*** PROVIDED MATERIAL Section Begins ***
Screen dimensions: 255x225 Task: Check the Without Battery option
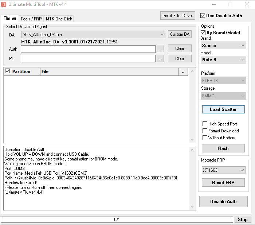click(205, 138)
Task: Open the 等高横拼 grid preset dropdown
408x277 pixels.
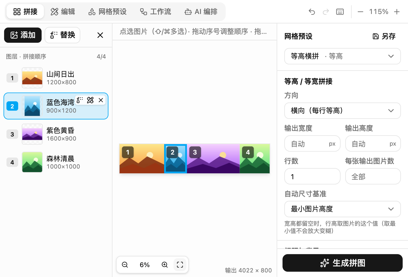Action: [343, 56]
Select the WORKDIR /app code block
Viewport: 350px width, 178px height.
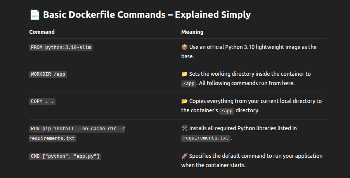click(x=48, y=75)
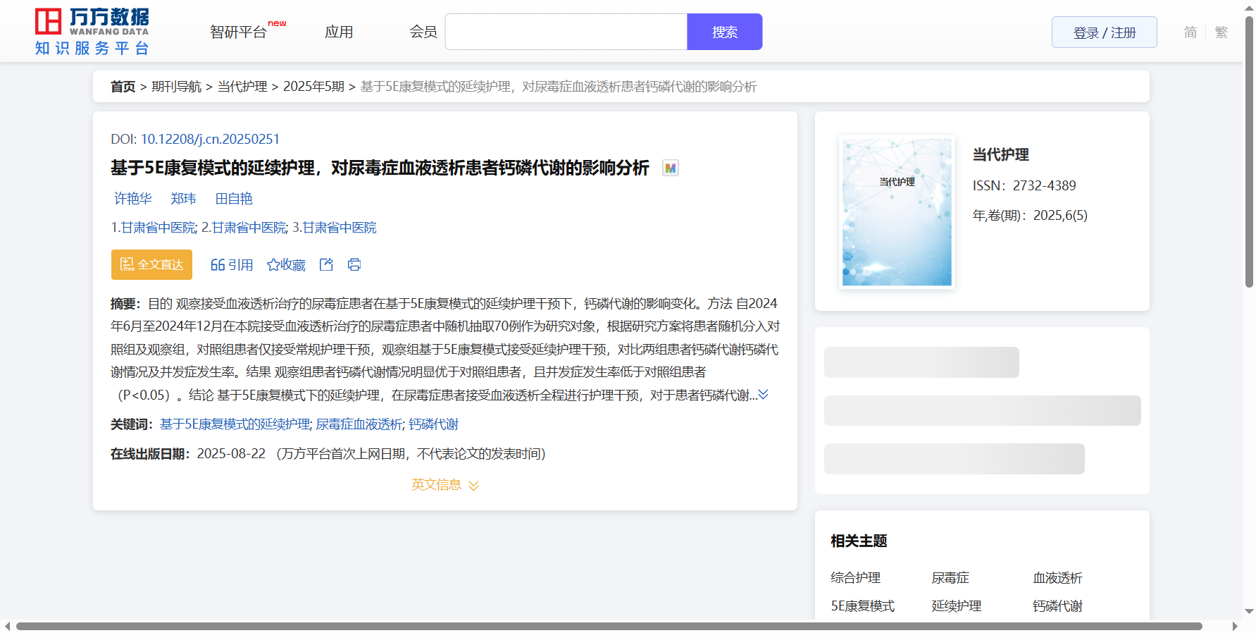The width and height of the screenshot is (1256, 633).
Task: Expand the truncated abstract chevron
Action: [x=763, y=395]
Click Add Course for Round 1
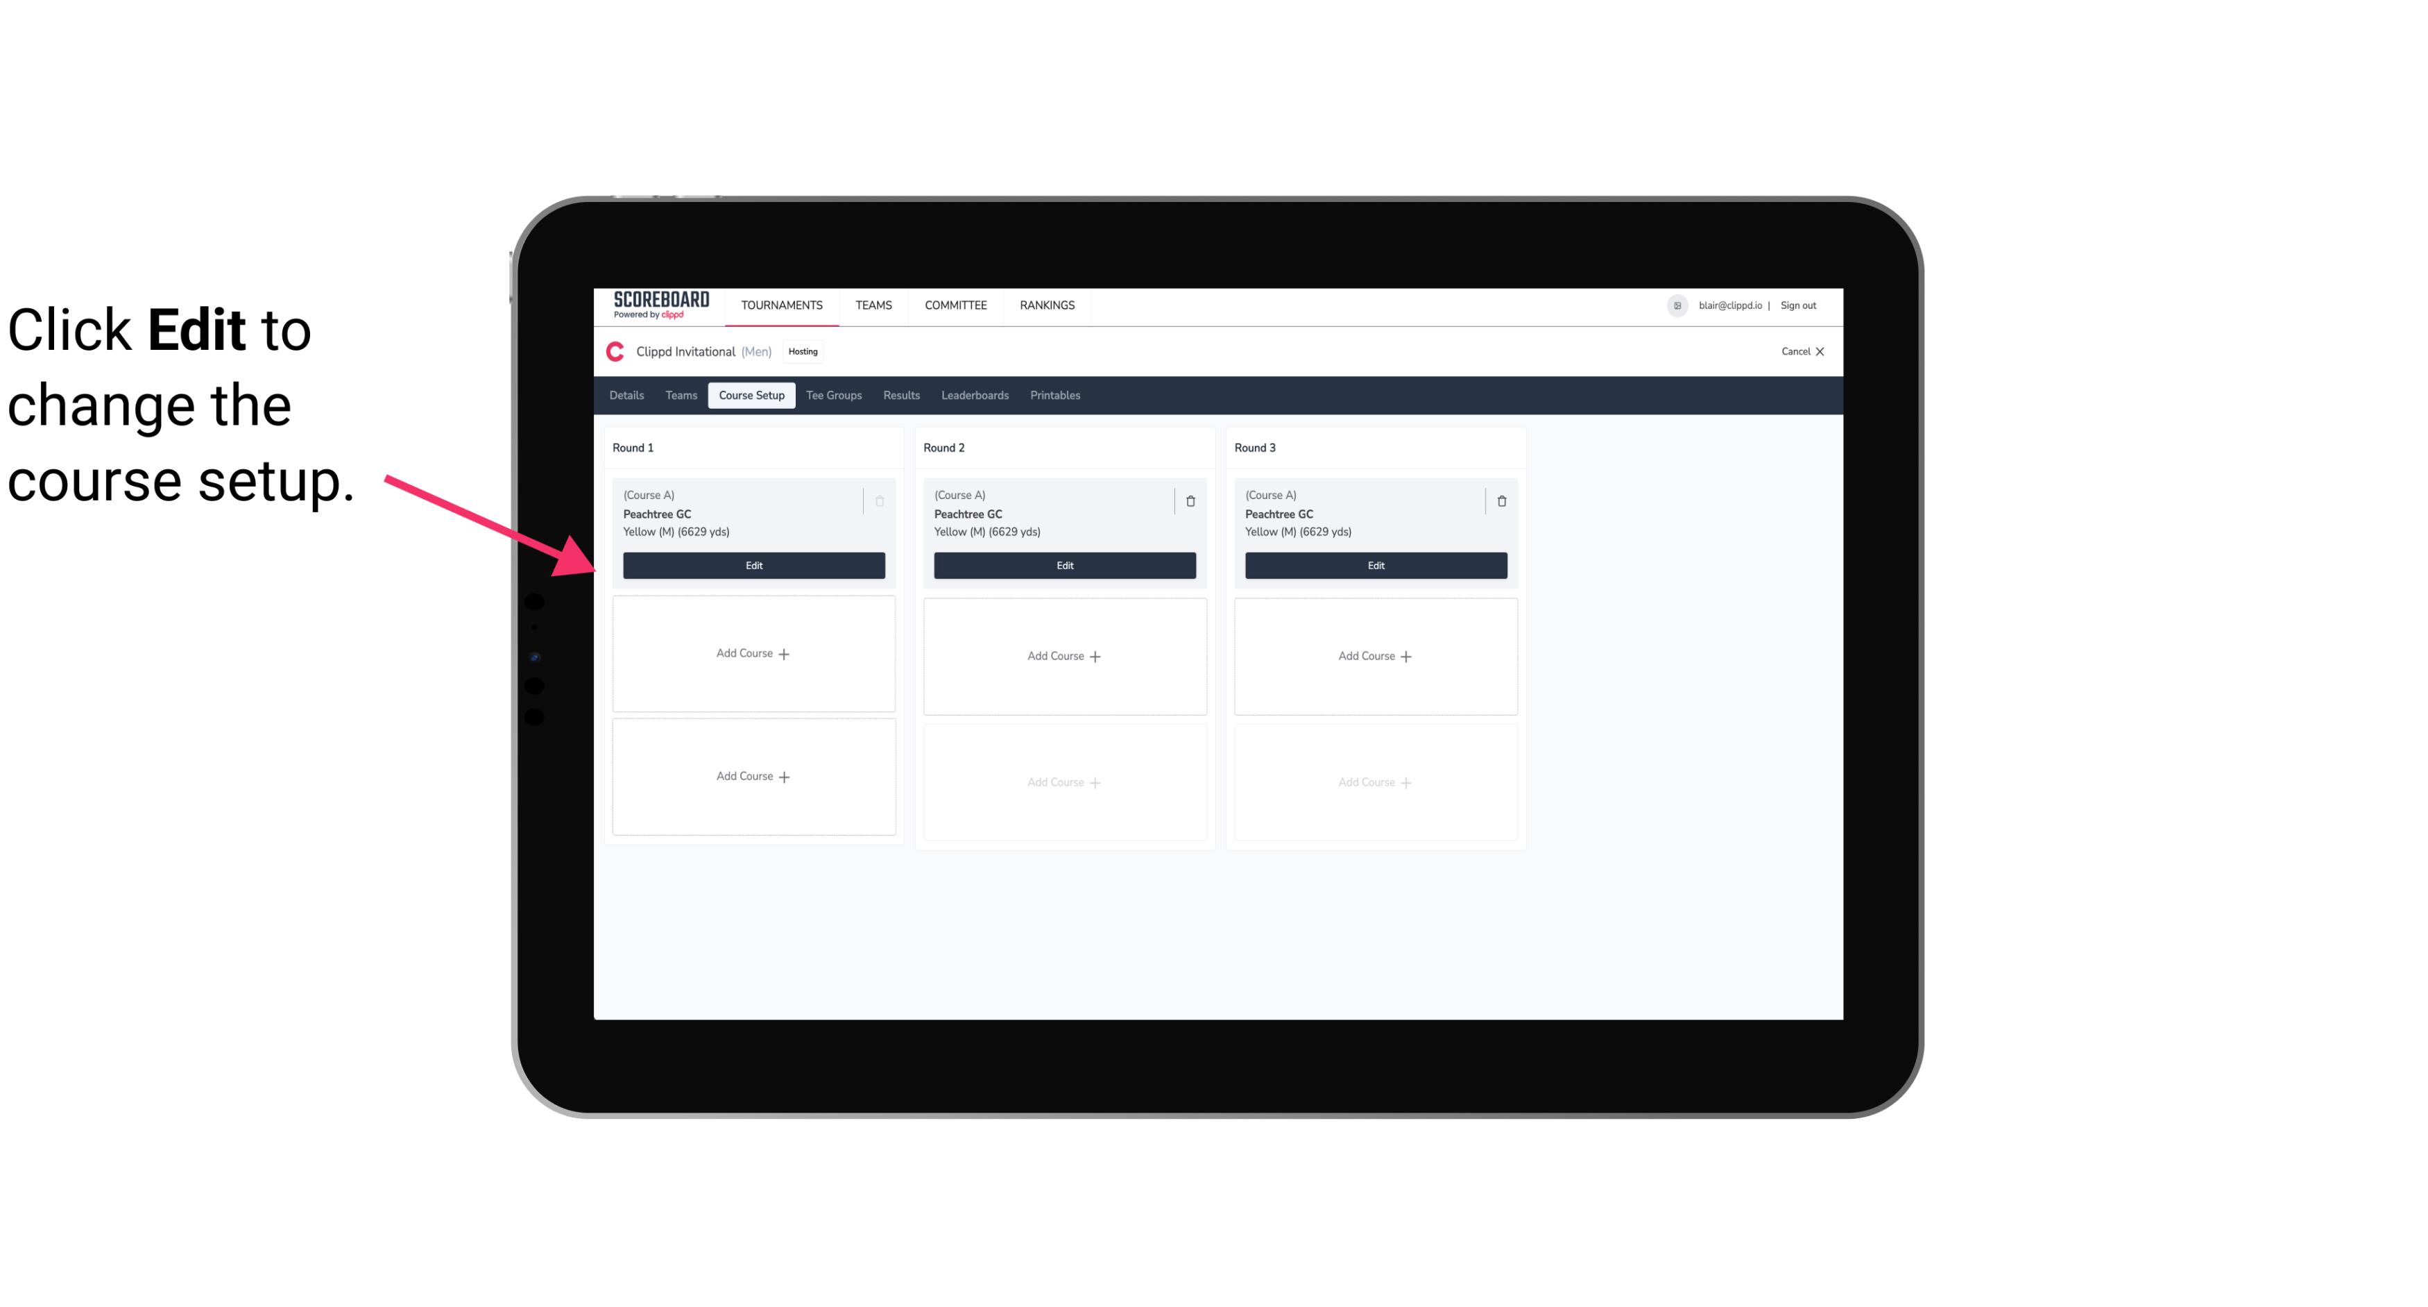Screen dimensions: 2428x1307 point(753,654)
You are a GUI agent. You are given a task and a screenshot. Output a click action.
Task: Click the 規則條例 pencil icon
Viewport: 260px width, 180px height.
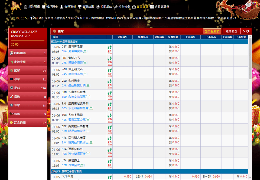[116, 7]
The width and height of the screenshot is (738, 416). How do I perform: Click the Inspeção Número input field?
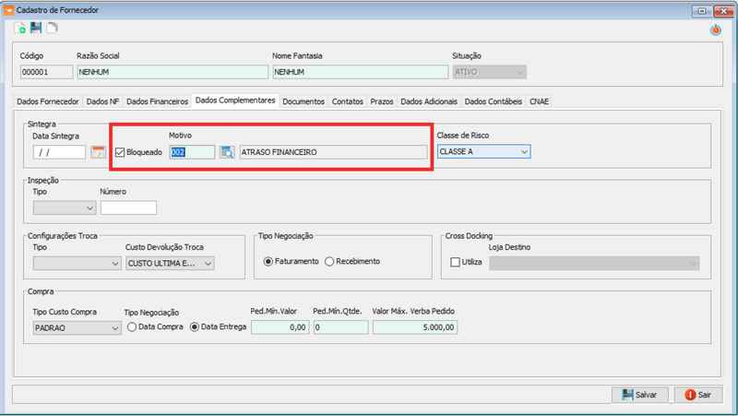(x=128, y=208)
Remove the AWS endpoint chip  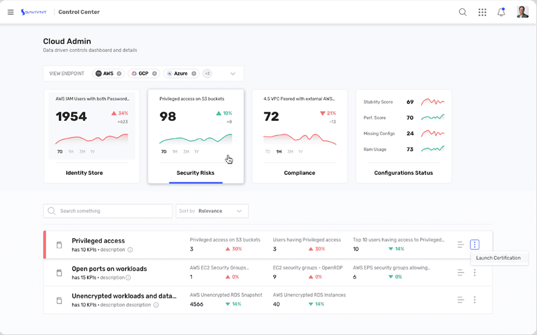click(119, 74)
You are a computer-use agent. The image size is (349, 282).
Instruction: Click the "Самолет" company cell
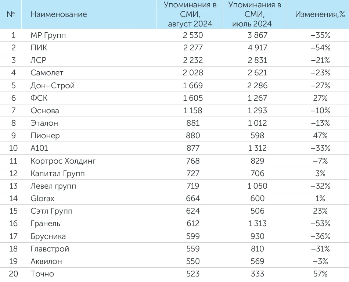click(47, 73)
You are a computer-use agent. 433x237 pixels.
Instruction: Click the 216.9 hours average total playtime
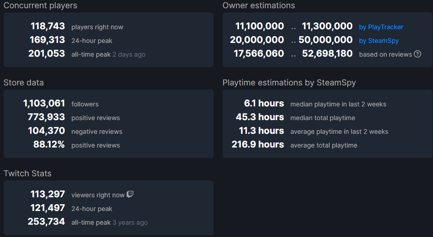tap(258, 144)
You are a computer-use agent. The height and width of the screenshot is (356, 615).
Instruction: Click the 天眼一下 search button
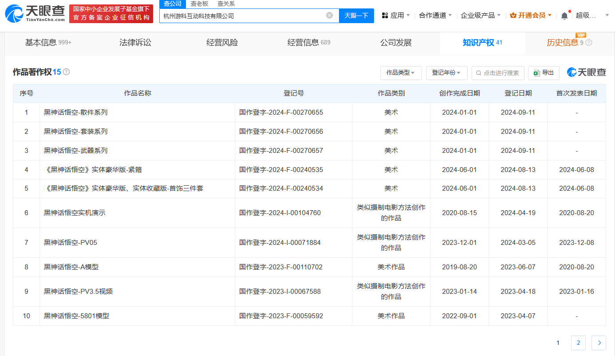356,16
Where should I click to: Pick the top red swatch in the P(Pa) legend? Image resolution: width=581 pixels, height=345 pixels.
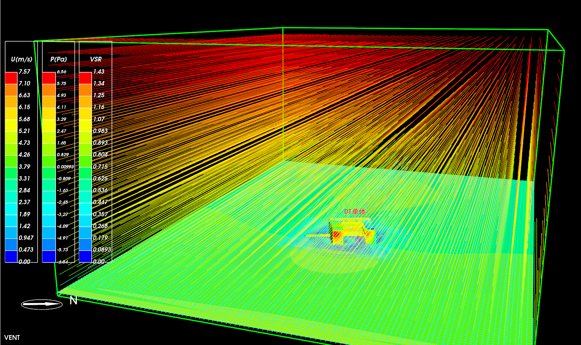pyautogui.click(x=49, y=78)
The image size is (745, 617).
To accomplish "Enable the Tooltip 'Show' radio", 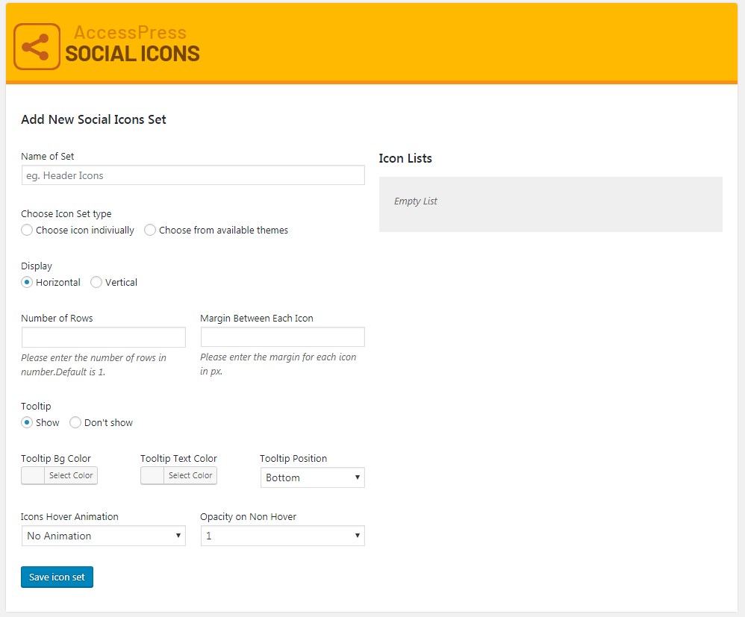I will (x=28, y=423).
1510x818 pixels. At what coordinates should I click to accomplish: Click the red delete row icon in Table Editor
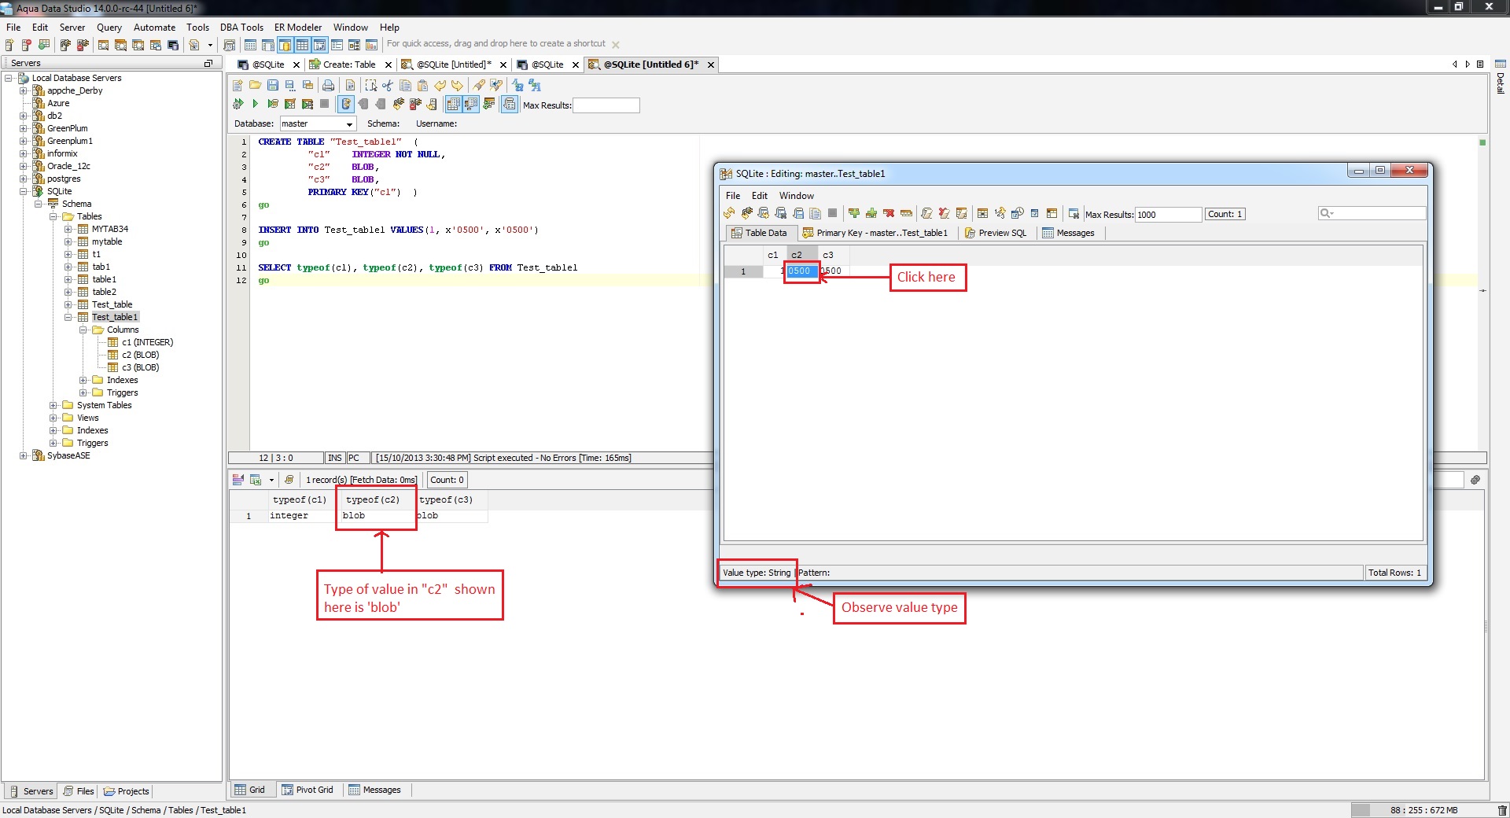click(889, 213)
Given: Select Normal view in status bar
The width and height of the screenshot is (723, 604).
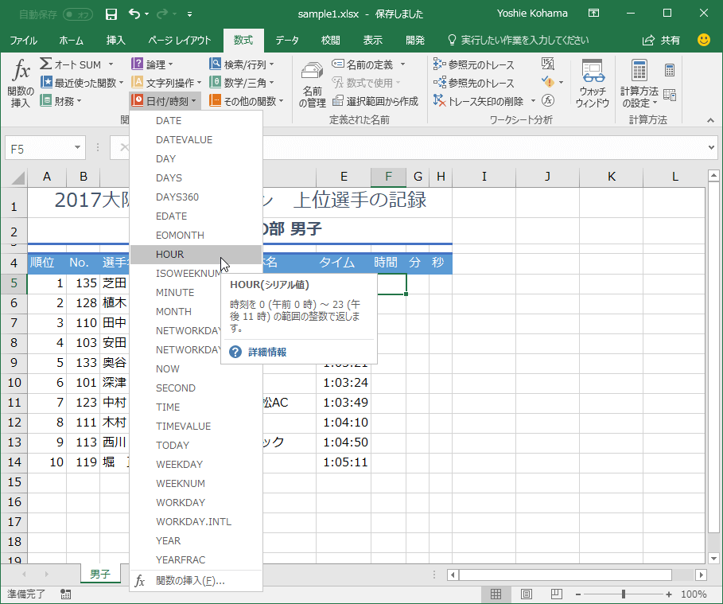Looking at the screenshot, I should [x=496, y=594].
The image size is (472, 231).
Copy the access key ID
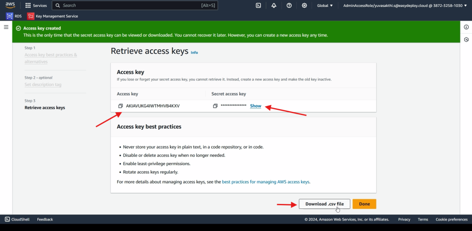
*** PROVIDED MATERIAL Section Ends ***
Return exactly the lines of the data, beginning with the first and ending with the line containing "Select the WORKDIR /app code block". Skip the pictures.

Screen dimensions: 255x225 Task: Check the Without Battery option
click(205, 138)
Task: Open the 等高横拼 grid preset dropdown
408x277 pixels.
Action: [343, 56]
Select the WORKDIR /app code block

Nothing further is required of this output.